13
Oct 11

We Are The 52

FT3 comments • 337 views

I have now read 48 of DC Comics’ “New 52” launch titles and a bunch of the second issues: when I’ve finally slogged through the lot of them I’ll post some kind of belated quality scorecard maybe, but I don’t know if the quality of the books is the most interesting thing about them. (Unshocking summary: some are good, some are bad, some boast interesting ideas, some have an air of jaded competence, only one has – and this will live long in the memory – Rob Liefeld being asked to draw Barack Obama.)

I’ve read a couple of round-up pieces – the one in Grantland was very good, for instance, and took the reasonable line that this gigantic relaunch talks the “new readers” talk but doesn’t really walk the “new readers” walk, blaming self-delusion as much as cynicism. This is surely true but just as surely unsurprising: superhero comics are too far down the fan-service rabbit hole for dramatic change to be tried or accepted. We’re looking here at renovation rather than innovation and the relaunch should be judged as such. But even on those terms some interesting patterns emerge from the blur of fists, explosions, lycra and first-person narrative.

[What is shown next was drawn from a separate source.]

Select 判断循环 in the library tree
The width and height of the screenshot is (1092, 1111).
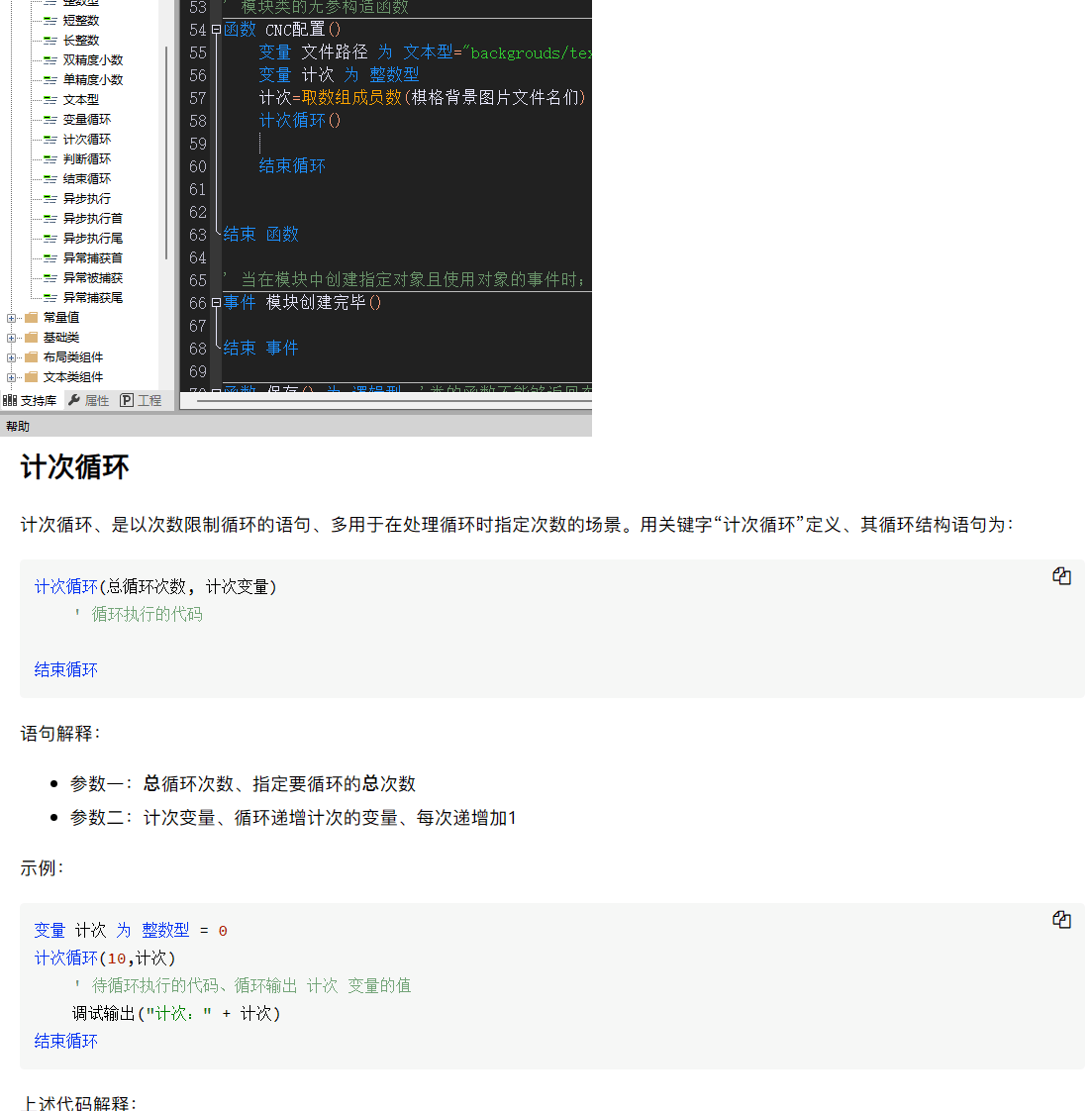(x=87, y=159)
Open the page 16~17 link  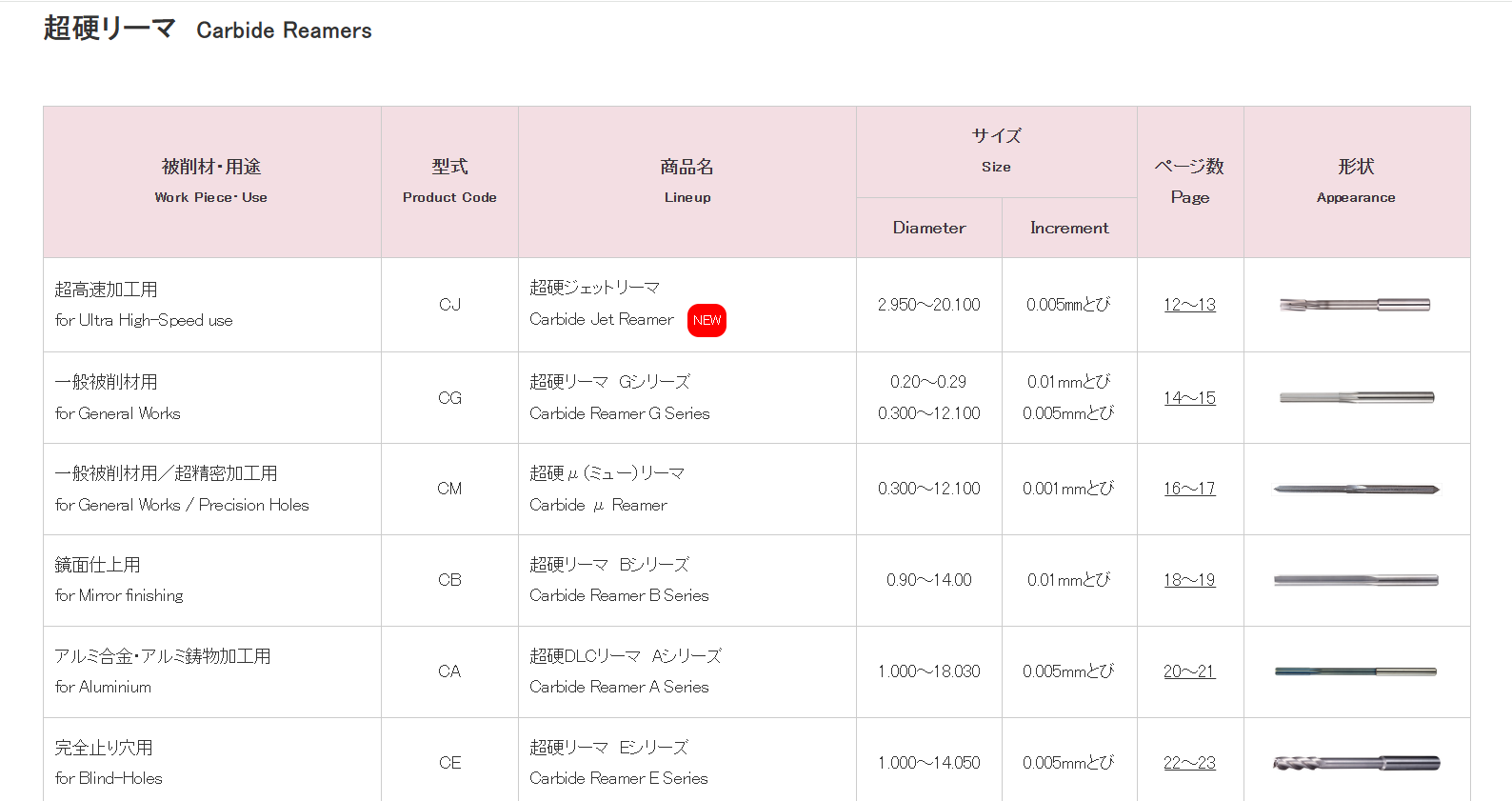1189,489
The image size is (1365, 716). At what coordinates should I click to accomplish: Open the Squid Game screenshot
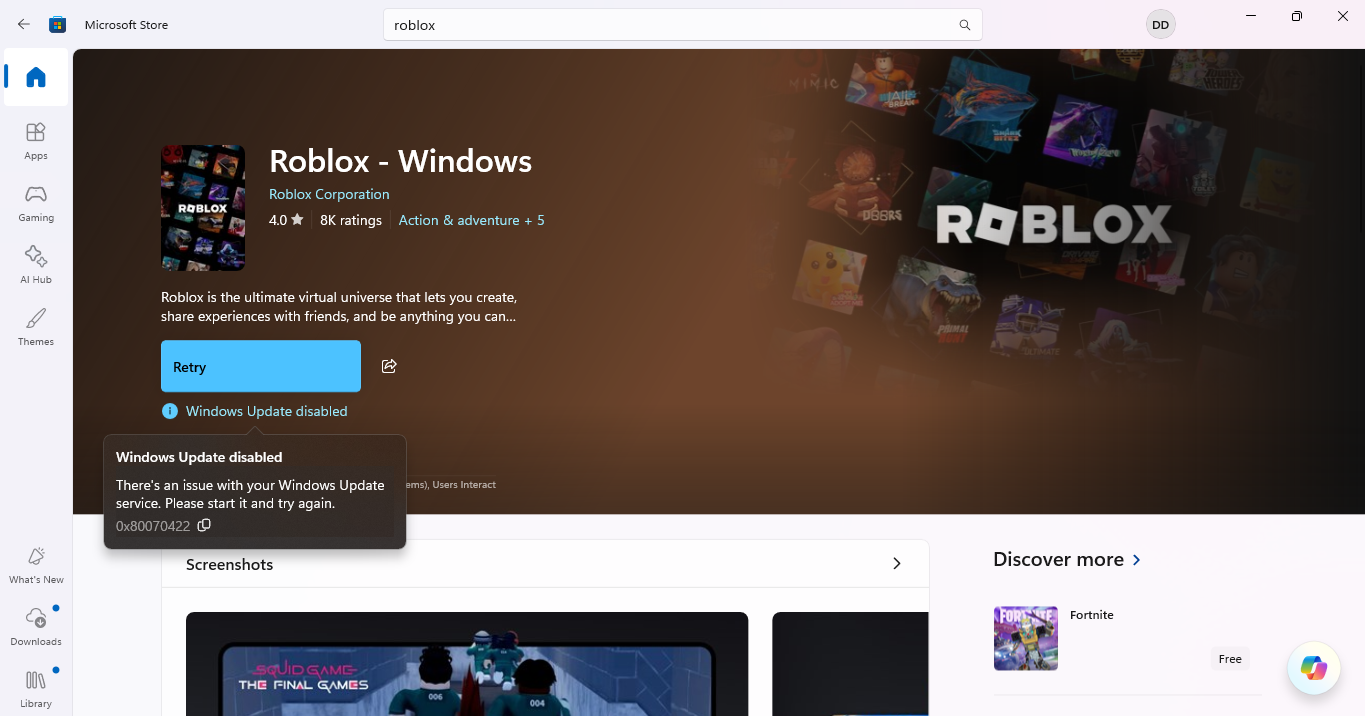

One obvious issue with launching 52 titles at once is that the slow accretion of detail over time is replaced by the introduction of a lot of simultaneous stuff: the entire architecture of a fictional universe thrown up overnight. The result is that you can tell a lot about the line’s collective priorities by seeing which parts get most detail.

So you have a glut of secret organisations and conspiracies, but more than that you have a universe where loving attention to detail has been paid to its corporate structure. After reading the New 52 you might or might not be able to guess where Qurac (good old Qurac) is on the map but you could have a fair stab at reconstructing the upper ranks of the DCU’s Fortune 500. Waynecorp features strongly, of course, but much of the character work in Green Arrow seems to revolve around the conflict between his role as a tech innovator at “Q-Core” (a sort of DCU Apple I guess) and his crime-busting night job. Mr Terrific has a multi-billion dollar company too, and a big chunk of Superman #1 pivots on a new corporate HQ and owners for the Daily Planet.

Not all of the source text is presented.